Early Replicating DNA
David Kaufman (UNC-Chapl Hill),
Stephanie Cohen (UNC-Chapel Hill),
Norman Doggett (LANL)
We have identified regions of the genome that replicate early in S
phase in normal human fibroblasts. These regions have been found to
have distinct genomic profiles when compared to other later
replicating regions. Currently, we are developing a classifier to
predict early replicating regions. We also aim to explore whether the
replication timing of these regions has been evolutionarily conserved.
DNA Sequence and Association Studies
Beth Hauser (Center for Human Genetics, Duke University)
Association studies involve genotyping populations using a number of
polymorphic markers, usually single nucleotide polymorphisms (SNPs).
Correlations between certain polymorphisms a disease phenotype are
then used to identify regions of the genome that may be involved in
that disease. Generally, these regions of interest are large (>1Mb).
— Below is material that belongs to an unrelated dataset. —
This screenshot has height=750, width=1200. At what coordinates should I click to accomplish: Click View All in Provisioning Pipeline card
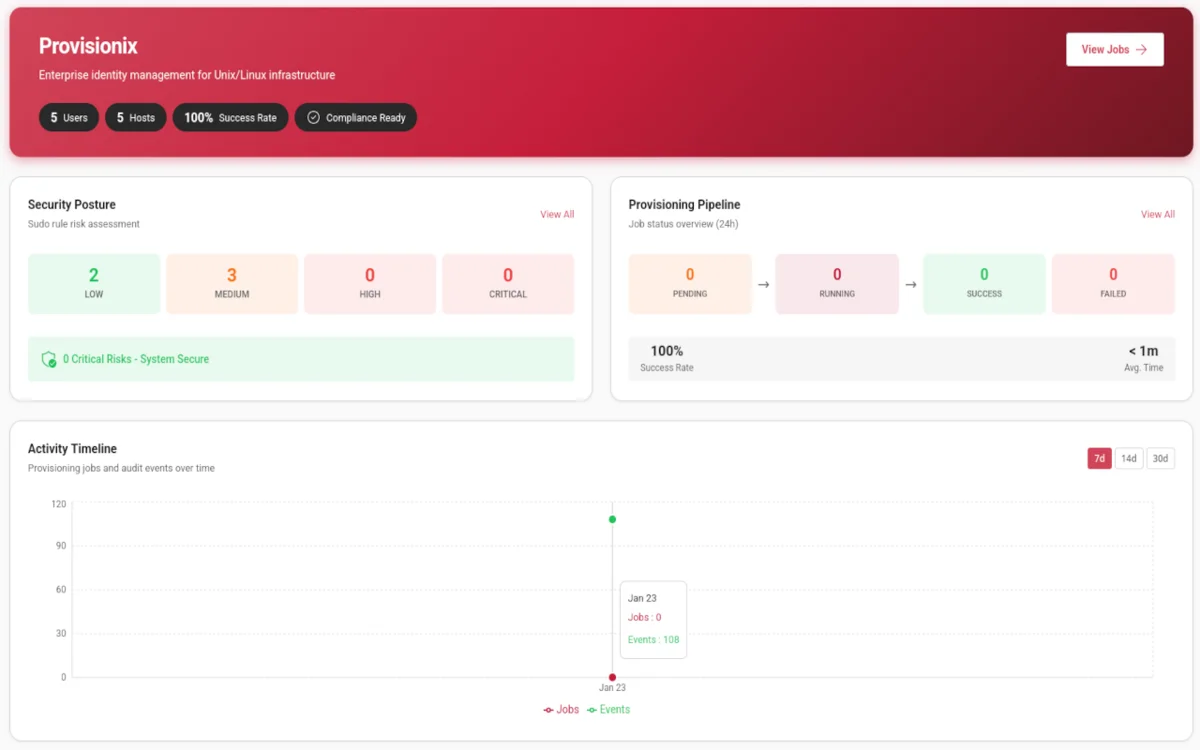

We are investigating the use of genome sequence features in the
analysis of association study data in order to help better identify
candidate genes or regulatory regions within these large regions of
association.
Evolutionarily Conserved dsRNA Structures in mRNAs
Increasingly, the importance of mRNA secondary structure in
post-transcriptional processing reactions, such as splicing and
editing, is being revealed. These secondary structures often are
evolutionarily conserved and involve the interaction of RNA bases long
distances from each other, even up to 10Kb. Current RNA folding
programs such as mfold and RNAfold cannot accurately
predict structures of large molecules. We are developing a method of
finding conserved double-stranded RNA (dsRNA) structures in the human
transcriptome.